И полковник, изношенное тело которого ныло от стужи и усталости, у которого усиливалась одышка и дрожали жилистые руки, через силу, едва преодолевая в себе холодное безразличие, делал попытку внести что-нибудь бодрящее, способное разогнать нависшую над спутниками тоску.

— По моим расчетам, — глухо говорил он, глядя в огонь, — до аррьергарда осталось совсем немного... Ну, вот через несколько дней доберемся до живых людей...

Но никто ему не отвечал. Даже услужливые прапорщики.

Тогда, словно выжимая из себя застывшие слова, каменно, без воодушевления, без тепла, полковник говорил:

— Наши лишения за правое дело не пропадут даром...

— Кто их будет оценивать, эти лишения?.. Кто и где? — злобно блеснул глазами хорунжий и зачем-то пнул валенком головешку.

— О каком это правом деле толкуете вы, полковник? — отозвался Степанов, и в голосе его зазвучало что-то враждебное.

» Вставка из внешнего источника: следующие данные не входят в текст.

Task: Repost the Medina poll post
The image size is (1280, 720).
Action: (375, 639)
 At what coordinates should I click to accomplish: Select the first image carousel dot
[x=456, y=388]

— Как о каком? — оторопело повторил полковник. — О нашей борьбе с красными... о спасении родины. Я полагаю, что вы сами все это хорошо знаете.

— К чорту!.. — вдруг вскочил на ноги Степанов. — Кому вы эту сказку рассказываете? Здесь, полковник, все свои! Нечего стесняться!... Никакого правого дела! Никакой родины! Мы просто удираем... догоняем остатки армии, которая... спасает свою шкуру!

— Вы с ума сошли?!.. — у полковника побагровели лоб и щеки, и руки затряслись сильнее. — Вы не понимаете, что говорите!..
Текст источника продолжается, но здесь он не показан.